Миледи Ротман, стр. 80

Ротман выживал, он вытуривал, каждой серой макарониной своего неприкаянного мозга он презирал и ненавидел, пытался выскрести ее, Миледи, из памяти, как ненужный сор, затмевающий солнце, как бы ни угождала она сейчас, каких бы льстивых слов ни выдаивала из любящего сердца. Ах ты, костяная голова, да я тебе не поддамся! Слышь?! Как бы ни ширился ты, как бы ни расставлял локтей, больно ударяя в душу, но я с каждым твоим тычком стану еще податливее, как прут ивняка, размоченный в крутом кипятке: мочаль меня, милый, искручивай через колено, свивая в колачи, и вяжи в узлы. Фи-гуш-ки тебе! Ведь чего желает женщина, того хочет Бог.

И Миледи ласково, с хрипотцой засмеялась; так смеются женщины, удоволенные жаркой любовью. А мужика соблазнить проще пареной репы. Нет такой крепости, которая бы ни пала перед бабьим натиском. И какой-то особый азарт тогда в груди, схватчивость, изворотливость ума, чаровность в повадках, особый, незнакомый пыл в груди. «Ой, дев-ки, блудить-то как сладко!» Миледи приманивала Ивана не как мужа (с мужем скучно, надоедно, постыло), но как любовника, этой придумкою особенно разжигая страсть, подкидывая в чахлый костришко бересты и сушняка.

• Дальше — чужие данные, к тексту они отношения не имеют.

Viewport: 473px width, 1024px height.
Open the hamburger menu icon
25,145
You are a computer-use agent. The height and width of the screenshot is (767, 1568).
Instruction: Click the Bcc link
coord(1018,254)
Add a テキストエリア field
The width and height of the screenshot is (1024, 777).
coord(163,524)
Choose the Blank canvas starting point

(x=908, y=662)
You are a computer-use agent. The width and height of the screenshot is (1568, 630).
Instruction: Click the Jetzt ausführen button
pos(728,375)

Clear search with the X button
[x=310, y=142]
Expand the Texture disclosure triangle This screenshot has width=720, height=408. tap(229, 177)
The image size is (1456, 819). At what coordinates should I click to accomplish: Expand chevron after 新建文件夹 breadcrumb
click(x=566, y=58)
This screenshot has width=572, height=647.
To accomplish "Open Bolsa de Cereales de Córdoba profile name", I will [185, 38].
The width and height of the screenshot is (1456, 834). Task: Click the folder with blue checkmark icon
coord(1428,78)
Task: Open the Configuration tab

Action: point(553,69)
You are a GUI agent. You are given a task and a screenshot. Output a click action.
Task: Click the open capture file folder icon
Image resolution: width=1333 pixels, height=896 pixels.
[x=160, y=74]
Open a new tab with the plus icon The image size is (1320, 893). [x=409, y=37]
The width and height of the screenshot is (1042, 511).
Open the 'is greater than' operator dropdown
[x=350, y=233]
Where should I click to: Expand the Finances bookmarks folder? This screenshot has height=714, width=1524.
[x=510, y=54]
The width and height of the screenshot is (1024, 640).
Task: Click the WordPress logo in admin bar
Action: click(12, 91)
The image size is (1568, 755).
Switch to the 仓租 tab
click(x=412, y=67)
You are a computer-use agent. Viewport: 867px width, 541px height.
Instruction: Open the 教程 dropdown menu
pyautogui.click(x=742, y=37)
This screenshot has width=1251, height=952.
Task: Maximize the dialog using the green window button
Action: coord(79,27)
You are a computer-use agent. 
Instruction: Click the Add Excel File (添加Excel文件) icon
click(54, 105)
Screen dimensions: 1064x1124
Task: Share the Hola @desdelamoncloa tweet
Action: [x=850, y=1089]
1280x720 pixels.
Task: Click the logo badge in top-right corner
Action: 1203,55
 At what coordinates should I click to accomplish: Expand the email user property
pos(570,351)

Маясь в постели, Миледи невольно думала: «Два дня разницы ничего не значат. Два дня срок небольшой. Мужик мужика перекроет, все сольется, еще крепче станет». Миледи где-то слыхала, что в далекой древности с невестою, перед тем как отдать ее в постель жениху, спали несколько первых знатных мужей рода, чтобы замесить сильного и здорового ребенка.

– Ты чего смеешься? – подозрительно спросил Ротман.

– Смешинка в рот попала. Дурачок ты. Иди ко мне, не бойся, не съем. Поди, поди, чего ли скажу.

Господи, как поистерты, будничны и затрапезны эти слова, пересылаемые невидимой женской почтою по всему миру, но как они безотказны, будто каменный топор наших пращуров, и приманчивы своей наружной простотою и откровенным лукавством. Ну какой мужик не колебнется, чтобы вновь и вновь испытать искус и вскоре обмануться.

Вот и Ротман вроде бы ершился, строполил, суровил себя, а ноги-то, братцы мои, сами несли навстречу сладкой погибели; Господи, как надоели эти бобыльи нескончаемые ночи в затхлом шанхае, когда тебе, покрытому невидимой плесенью, каждый час мыслится за вечность, а сама жизнь никчемной.

Вот где ловушка-то, мужики; а после плюйся сколько хочешь, да уж всё – опутан и запеленат. Ха-ха-ха!..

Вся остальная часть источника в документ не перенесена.